A new study by the Agriculture Policy Research Africa (Apra) has exposed how unscrupulous traders use tampered weighing scales to buy grain from farmers.
The study done by Stevier Kaiyatsa and Mphatso Susuwele has also exposed how the same unscrupulous traders use well calibrated weighing scales to re-sell the same produce to people, making huge profits.
It also questions how government institutions such as the Malawi Bureau of Standards (MBS) are failing to help farmers, who in these shoddy deals lose at least K750 per 50 kilogramme (kg) bag of maize.
Some of the small-scale traders that do not have access to weighing scales, according to the study, use unstandardised equipment such as plastic cups and plates and five or 20-litre plastic buckets, which is common across the food markets.
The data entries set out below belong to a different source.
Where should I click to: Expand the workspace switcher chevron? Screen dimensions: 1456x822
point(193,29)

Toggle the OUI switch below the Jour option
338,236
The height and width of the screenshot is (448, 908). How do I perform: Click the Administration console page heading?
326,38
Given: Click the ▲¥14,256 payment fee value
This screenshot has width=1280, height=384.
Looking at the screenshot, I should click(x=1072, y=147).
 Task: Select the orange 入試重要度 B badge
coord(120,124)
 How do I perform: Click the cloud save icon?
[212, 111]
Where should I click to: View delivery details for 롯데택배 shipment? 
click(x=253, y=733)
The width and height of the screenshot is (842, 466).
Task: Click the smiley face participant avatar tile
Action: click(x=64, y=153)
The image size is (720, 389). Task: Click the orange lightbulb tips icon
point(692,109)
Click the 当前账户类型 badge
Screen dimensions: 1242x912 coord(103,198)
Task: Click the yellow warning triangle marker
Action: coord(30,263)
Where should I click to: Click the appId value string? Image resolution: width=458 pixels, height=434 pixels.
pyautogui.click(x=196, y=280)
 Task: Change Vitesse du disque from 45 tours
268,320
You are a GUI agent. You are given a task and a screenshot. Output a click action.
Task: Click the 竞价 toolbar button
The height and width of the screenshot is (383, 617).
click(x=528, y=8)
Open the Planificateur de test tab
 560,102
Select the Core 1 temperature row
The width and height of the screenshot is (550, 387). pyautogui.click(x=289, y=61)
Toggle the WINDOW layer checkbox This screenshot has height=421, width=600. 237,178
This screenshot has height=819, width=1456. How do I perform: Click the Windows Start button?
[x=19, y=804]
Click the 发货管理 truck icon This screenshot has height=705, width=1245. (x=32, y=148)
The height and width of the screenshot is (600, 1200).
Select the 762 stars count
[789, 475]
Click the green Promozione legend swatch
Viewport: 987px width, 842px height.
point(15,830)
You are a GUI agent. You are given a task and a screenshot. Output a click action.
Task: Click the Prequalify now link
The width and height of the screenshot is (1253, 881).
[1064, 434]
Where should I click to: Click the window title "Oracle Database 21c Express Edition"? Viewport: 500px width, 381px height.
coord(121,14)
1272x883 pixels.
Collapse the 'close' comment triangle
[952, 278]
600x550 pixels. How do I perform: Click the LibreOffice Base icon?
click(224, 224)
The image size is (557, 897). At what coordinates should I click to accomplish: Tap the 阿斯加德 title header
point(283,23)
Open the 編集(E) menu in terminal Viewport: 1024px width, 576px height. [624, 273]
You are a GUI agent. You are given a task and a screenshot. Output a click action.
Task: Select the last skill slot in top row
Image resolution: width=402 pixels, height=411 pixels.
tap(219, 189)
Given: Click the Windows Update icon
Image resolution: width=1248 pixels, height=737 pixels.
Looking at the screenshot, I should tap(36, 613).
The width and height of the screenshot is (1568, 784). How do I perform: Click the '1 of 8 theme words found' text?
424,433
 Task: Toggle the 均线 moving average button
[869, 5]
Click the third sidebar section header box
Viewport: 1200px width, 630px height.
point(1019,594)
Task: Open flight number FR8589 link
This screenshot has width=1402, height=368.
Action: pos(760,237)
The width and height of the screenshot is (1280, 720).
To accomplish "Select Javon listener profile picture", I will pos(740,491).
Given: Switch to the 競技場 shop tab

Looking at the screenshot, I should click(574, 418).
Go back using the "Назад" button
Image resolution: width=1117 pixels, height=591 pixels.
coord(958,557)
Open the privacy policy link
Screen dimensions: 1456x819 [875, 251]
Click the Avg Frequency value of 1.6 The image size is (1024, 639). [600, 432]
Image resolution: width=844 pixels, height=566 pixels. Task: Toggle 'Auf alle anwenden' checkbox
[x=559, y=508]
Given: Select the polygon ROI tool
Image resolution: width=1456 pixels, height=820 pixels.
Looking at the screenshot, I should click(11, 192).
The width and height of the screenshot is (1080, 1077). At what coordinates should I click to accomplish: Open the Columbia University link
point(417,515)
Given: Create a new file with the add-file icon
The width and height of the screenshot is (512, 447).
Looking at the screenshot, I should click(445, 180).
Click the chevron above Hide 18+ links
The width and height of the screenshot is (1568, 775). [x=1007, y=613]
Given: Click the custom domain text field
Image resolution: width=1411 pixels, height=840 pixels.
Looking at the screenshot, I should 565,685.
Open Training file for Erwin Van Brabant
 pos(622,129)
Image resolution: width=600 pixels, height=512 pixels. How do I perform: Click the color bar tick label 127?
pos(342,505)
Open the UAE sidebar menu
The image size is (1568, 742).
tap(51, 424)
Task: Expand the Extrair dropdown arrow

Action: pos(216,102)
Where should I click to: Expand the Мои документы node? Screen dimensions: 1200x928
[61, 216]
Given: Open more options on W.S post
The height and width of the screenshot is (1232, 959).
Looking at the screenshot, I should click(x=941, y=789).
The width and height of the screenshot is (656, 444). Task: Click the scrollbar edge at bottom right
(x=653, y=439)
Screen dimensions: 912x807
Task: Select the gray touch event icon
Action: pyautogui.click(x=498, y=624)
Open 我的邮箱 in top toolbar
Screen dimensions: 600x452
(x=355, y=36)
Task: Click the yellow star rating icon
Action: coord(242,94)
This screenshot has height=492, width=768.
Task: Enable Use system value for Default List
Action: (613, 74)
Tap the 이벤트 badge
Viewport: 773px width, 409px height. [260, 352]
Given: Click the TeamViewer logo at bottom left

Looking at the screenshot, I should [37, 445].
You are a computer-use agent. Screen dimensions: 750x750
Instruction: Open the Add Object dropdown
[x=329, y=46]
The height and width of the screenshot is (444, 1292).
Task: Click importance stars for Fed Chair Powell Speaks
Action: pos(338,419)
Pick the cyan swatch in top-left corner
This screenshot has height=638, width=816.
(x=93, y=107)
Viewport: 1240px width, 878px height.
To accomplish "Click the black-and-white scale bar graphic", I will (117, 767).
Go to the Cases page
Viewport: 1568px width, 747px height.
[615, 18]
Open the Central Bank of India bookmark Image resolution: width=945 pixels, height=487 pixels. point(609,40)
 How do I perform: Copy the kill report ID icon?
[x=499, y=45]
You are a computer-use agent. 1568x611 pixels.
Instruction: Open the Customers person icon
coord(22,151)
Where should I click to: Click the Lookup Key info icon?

Reads the report in part: “About 2.5 standard (that is, untampered) 20-litre plastic buckets make up a bag of grain weighing 50 kg. At that time, we observed that the price of grain per 20-litre plastic bucket was K2 500 (about $3.30).
“When the trader uses unstandardised equipment, the farmer earns K6250 (about $8.24) per bag of grain weighing 50 kg. Thus, the farmer loses about K750 ($0.99) for each bag of grain weighing 50 kg sold. The losses may increase where the trader uses tampered unstandardised equipment.”
The study further says smallholder farmers that do not produce market surpluses also sell some of their produce as cash needs arise.
“If the smallholder farmer comes with the bag of grain weighing 50 kg or more to sell, the trader would buy at the price recorded on their charts. Similarly, if the smallholder farmer comes with a bag of grain weighing less than 50 kg for sale a trader would buy at the price below the prices recorded on their charts,” reads the study.
The report further said government needs to strengthen institutions that support the sector such as MBS to carry out their mandates effectively and efficiently.
It reads: “One way to strengthen MBS to protect smallholder farmers from unscrupulous small-scale traders is to establish its representation in district councils, where an officer would be responsible for carrying out the inspection and verification exercises of weighing and measuring instruments that traders use in grainmarketing at such a lower level.”
MBS director general Symon Mandala was not immediately available for comment.
But the organisation has been carrying out inspections to confiscate tampered equipment.